5 March 2007

weather, jiaozi, and other random nonsense

So yesterday's snow melted pretty quickly, but then last night the wind picked up and it's still blowing. According to last nights weather forecast on CCTV 1 (not the world's most accurate, I know, but still the best I've come across in China) we're in for a bit of a cold snap. It seems the temperature will hit -7 tonight and it's not expected to crawl up much past 1 or 2 degrees for the next few days. So it seems we're straight back into the depths of winter.

lzh just told me that one of her high school classmates told her that the snow in Yanqing is 20 centimetres deep.

Still, it could be worse. And here's more on the crazy weather.

Still need a proxy to get to LJ. The longer this continues the more it looks like an actual block instead of some technical hiccup. I won't tell you what proxy I use for fear of Nanny overhearing and blocking it. I've seen her block a lot of proxies over the years. Nanny is the control freak dominatrix from hell. Or Germany, whichever is worse. (Apologies to any Germans or residents of Germany: That's a bad joke based on weird stereotypes that somehow float their way down to the southernmost end of the South Pacific).

Well, I suppose I should offer some deep and meaningful cultural insights on yesterday's Lantern Festival, but I don't have any. It's one festival that always seemed to just pass me by. All I ever figured out about it was: Lanterns, riddles, yuanxiao (one of those annoying festival foods I never really liked) and another excuse to blow shit up. Yesterday afternoon lzh went down to A Bao's (our local 小卖部/corner store). A Bao said, "Yuanxiao? Who the hell eats that shit? Don't have any." So we wound up eating jiaozi instead. Can't say I was disappointed.

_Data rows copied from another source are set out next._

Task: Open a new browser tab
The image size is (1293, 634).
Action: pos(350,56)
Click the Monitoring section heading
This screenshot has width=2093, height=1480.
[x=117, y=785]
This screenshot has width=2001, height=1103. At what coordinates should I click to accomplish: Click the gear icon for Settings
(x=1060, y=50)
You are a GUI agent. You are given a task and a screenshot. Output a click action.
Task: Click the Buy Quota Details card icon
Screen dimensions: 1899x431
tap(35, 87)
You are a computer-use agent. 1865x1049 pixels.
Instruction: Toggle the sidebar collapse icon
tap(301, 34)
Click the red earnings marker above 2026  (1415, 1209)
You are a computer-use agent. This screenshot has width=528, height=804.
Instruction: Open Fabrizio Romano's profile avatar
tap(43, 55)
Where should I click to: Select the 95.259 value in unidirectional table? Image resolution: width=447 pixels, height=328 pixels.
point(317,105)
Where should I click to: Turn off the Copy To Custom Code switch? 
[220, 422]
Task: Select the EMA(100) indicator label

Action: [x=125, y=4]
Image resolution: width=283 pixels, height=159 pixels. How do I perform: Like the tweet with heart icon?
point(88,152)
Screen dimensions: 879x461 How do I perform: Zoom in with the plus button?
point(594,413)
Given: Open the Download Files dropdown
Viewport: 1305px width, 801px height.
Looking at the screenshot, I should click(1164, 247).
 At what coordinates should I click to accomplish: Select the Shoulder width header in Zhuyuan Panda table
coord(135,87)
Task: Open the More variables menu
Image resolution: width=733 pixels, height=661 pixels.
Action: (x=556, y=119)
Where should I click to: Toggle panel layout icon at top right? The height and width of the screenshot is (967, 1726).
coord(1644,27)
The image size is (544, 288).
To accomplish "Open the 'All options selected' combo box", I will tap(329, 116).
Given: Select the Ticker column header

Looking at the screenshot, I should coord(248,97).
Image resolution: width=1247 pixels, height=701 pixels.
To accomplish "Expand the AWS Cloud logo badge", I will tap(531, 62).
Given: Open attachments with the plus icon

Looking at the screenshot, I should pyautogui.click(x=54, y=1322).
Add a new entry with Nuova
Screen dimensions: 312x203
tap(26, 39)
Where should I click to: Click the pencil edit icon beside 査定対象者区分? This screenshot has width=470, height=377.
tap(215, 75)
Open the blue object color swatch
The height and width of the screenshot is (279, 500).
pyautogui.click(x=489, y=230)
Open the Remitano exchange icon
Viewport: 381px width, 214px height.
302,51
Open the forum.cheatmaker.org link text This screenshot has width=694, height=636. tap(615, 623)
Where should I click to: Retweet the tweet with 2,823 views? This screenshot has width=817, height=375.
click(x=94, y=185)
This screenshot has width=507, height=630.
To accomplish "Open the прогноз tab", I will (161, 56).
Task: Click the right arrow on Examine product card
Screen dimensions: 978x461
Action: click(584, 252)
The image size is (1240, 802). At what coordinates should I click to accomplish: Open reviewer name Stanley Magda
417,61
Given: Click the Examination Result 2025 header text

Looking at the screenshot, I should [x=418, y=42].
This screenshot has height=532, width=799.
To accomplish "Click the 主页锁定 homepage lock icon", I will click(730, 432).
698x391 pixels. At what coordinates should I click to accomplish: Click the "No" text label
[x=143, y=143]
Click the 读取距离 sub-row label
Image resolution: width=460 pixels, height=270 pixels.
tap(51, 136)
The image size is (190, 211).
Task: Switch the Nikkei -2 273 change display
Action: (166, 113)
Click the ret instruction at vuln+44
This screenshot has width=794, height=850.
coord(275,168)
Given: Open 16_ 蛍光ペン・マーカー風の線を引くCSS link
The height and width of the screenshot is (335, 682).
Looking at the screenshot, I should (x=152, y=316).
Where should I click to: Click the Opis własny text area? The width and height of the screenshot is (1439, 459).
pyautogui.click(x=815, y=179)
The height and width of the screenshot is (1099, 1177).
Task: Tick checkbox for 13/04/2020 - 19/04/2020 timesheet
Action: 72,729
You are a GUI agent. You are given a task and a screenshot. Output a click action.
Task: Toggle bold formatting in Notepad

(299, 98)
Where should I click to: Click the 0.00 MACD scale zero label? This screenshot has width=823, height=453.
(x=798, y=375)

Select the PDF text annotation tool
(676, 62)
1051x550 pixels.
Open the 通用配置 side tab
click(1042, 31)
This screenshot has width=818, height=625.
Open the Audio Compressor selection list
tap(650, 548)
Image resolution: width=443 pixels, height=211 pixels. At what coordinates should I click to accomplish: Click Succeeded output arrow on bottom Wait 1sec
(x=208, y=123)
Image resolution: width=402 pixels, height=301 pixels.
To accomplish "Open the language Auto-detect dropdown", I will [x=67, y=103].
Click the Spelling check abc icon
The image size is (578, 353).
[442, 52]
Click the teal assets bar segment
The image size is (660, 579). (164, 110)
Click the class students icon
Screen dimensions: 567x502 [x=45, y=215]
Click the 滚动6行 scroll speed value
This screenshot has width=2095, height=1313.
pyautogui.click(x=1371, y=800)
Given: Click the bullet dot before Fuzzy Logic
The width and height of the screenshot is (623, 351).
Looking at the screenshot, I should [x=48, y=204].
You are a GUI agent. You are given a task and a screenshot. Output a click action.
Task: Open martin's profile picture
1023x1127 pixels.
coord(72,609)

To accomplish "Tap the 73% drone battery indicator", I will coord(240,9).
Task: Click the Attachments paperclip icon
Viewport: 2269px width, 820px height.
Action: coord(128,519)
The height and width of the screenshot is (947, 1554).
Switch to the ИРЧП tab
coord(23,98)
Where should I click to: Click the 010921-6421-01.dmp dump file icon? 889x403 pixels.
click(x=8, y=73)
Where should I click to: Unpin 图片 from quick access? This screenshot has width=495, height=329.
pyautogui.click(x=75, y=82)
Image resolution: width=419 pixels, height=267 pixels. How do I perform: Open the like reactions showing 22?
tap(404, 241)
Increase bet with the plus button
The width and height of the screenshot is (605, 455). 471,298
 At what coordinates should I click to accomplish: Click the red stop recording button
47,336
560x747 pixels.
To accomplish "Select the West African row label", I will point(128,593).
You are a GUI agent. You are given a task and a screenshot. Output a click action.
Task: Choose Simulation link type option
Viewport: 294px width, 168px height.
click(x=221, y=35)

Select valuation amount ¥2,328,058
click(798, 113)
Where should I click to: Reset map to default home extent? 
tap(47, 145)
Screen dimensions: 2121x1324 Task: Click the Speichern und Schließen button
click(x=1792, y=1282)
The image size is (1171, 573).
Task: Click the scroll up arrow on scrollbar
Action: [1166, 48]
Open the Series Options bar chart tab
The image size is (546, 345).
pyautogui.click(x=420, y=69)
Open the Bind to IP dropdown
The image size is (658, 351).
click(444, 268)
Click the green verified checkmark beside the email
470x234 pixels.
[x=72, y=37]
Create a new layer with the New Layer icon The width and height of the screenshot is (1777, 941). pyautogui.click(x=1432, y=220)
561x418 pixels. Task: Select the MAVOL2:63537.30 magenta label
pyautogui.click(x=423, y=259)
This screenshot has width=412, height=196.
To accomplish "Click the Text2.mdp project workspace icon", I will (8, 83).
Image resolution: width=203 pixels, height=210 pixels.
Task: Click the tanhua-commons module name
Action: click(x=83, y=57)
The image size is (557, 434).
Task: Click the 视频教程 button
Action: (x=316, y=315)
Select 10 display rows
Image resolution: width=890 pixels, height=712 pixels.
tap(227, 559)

Trouble is, it was store-bought jiaozi we ate. Better than yuanxiao, sure, but still.... With jiaozi, homemade is definitely best. lzh buys the jiaozipi/wrappers ready-made from the market, but makes her own stuffing. Those are some pretty damn tasty jiaozi, I tell you. But her mum makes everything from scratch, and her jiaozi are the best I've ever eaten. Some of her aunts can also cook up some pretty good jiaozi. Oh well, store-bought jiaozi are still an easy lunch for me.

Oh, and I have to say: Whenever I see 手工水饺 or anything similar, whether on a package of jiaozi in a store or on a restaurant sign or menu, I think 'bullshit'. You already know what I think of store-bought jiaozi. Restaurant jiaozi are, well, potluck. Some are pretty good, some taste like they were scraped off the floor of the jiaozi factory three weeks after they were made. The best restaurant jiaozi I've ever had were at 百饺园 on 平山道 in 天津 (yes, Tianjin does have some good food. It's just not the food Tianjin is most famous for), but even those jiaozi, and they were pretty good, don't even come close to lzh's homemade jiaozi, let alone her mother's.

I believe 百饺园 has several branches, including one or two in Beijing, worth looking out for, if anybody's interested. But if you want the best jiaozi ever in the whole universe, you'll have to come up to my mother in law's place with me.

And in other news, my students are back. I can see I'm going to have my work cut out getting them to open their mouths and speak, again. But the start of the second semester always involves a lot of that basic groundwork you do at the very beginning of a course.